Every entry is to be transcribed as it stands. Images stay out.

START Data records

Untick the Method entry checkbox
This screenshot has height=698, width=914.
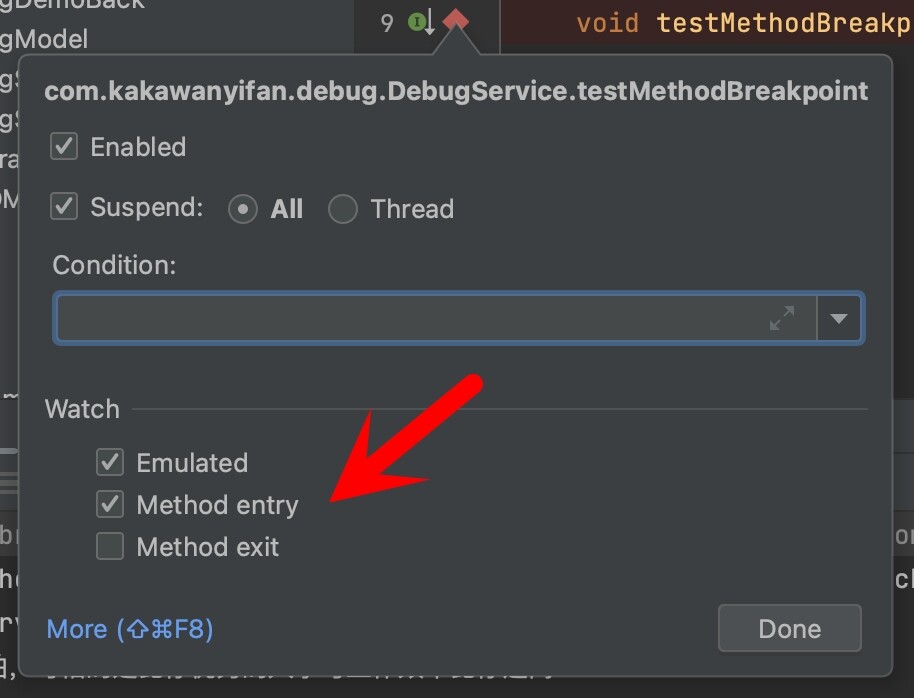(110, 505)
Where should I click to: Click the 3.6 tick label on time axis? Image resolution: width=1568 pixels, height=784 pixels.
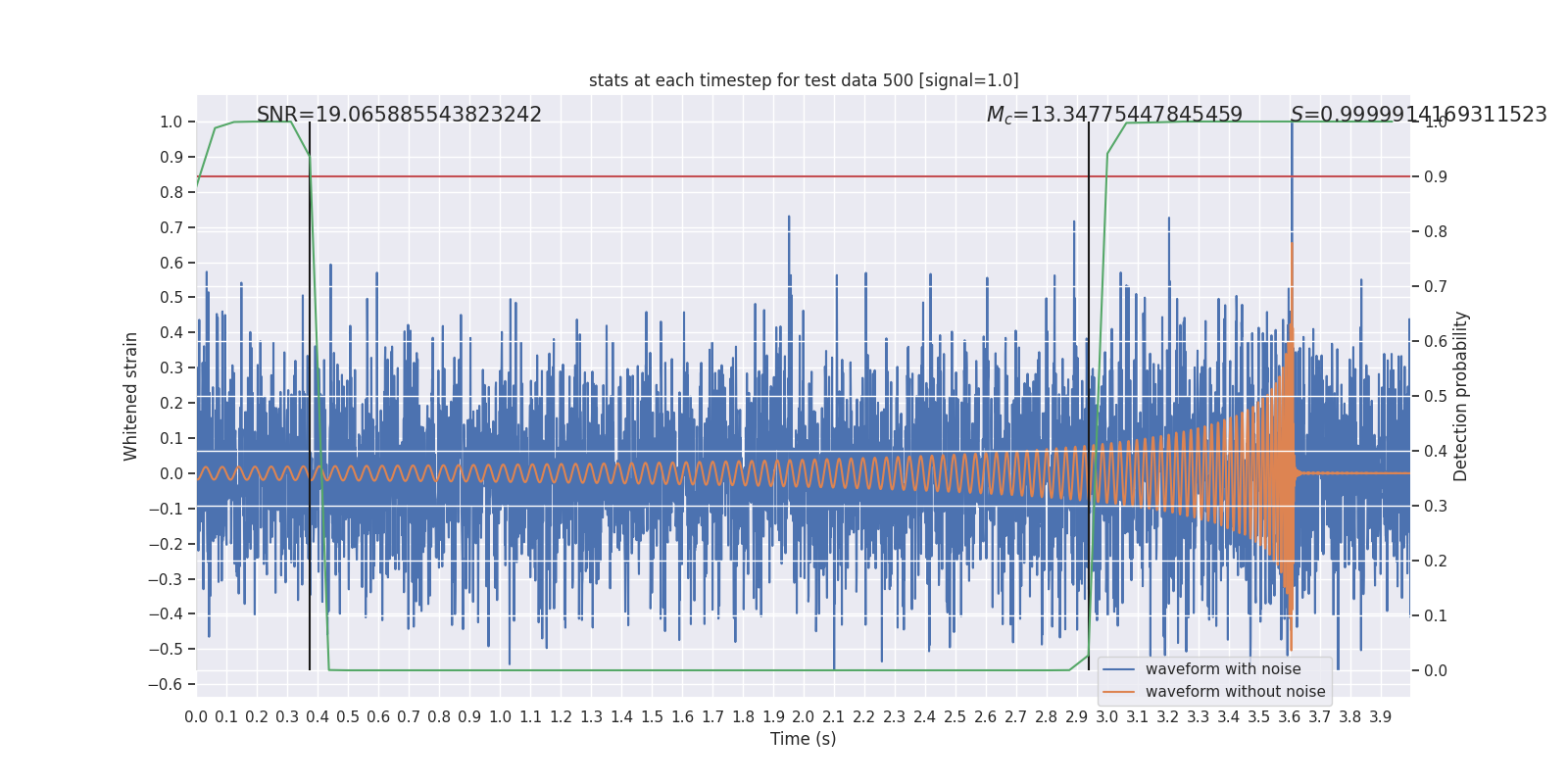point(1290,717)
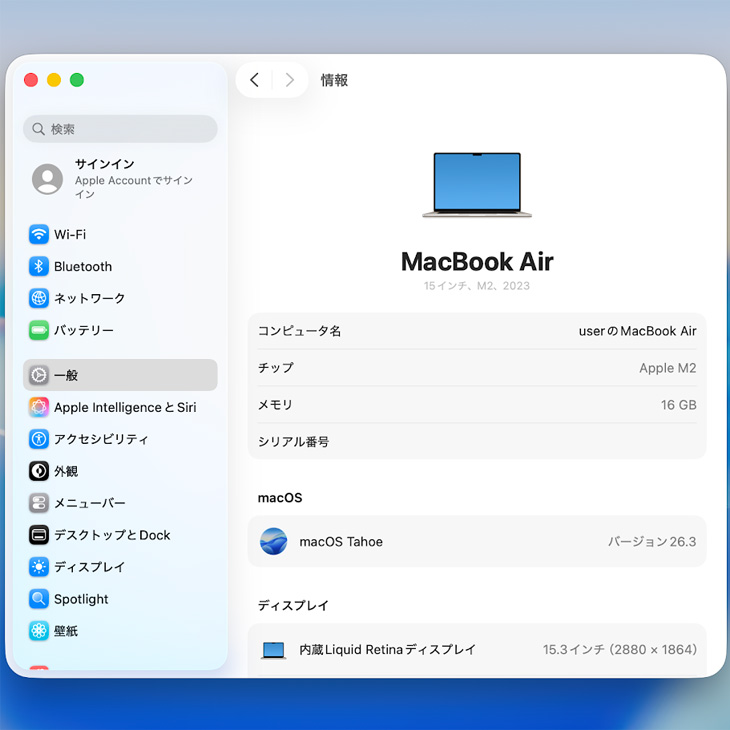Select the 外観 appearance icon
The height and width of the screenshot is (730, 730).
pos(39,471)
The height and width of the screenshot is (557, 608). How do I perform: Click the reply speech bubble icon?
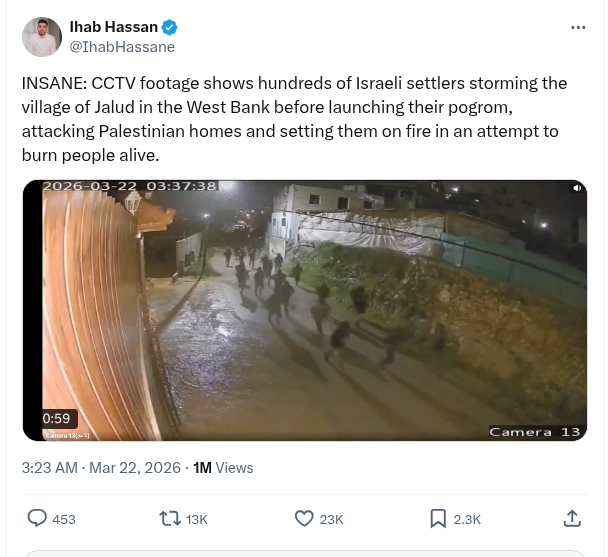click(x=37, y=518)
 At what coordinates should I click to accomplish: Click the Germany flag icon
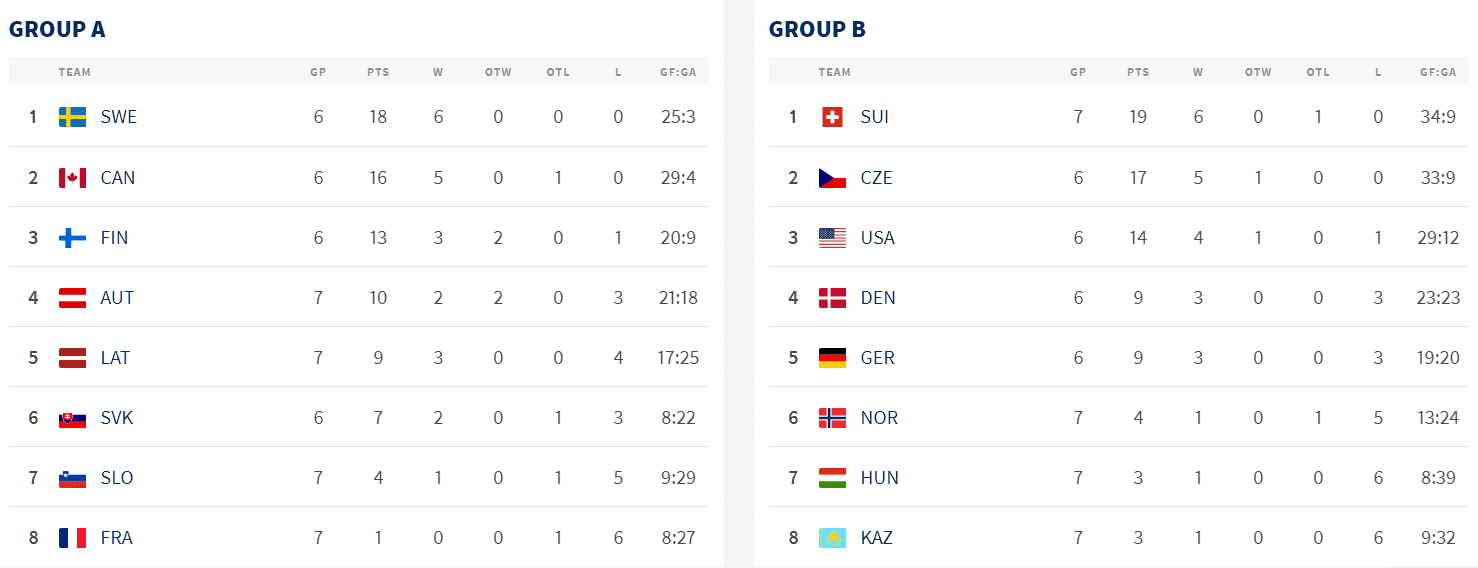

END Data records

## Written response
Untick the Method entry checkbox
This screenshot has height=698, width=914.
(110, 505)
Where should I click to: Click the 3.6 tick label on time axis? Image resolution: width=1568 pixels, height=784 pixels.
point(1290,717)
Select the 外観 appearance icon
The height and width of the screenshot is (730, 730).
pos(39,471)
The height and width of the screenshot is (557, 608). How do I perform: Click the reply speech bubble icon?
click(x=37, y=518)
 At what coordinates should I click to accomplish: Click the Germany flag icon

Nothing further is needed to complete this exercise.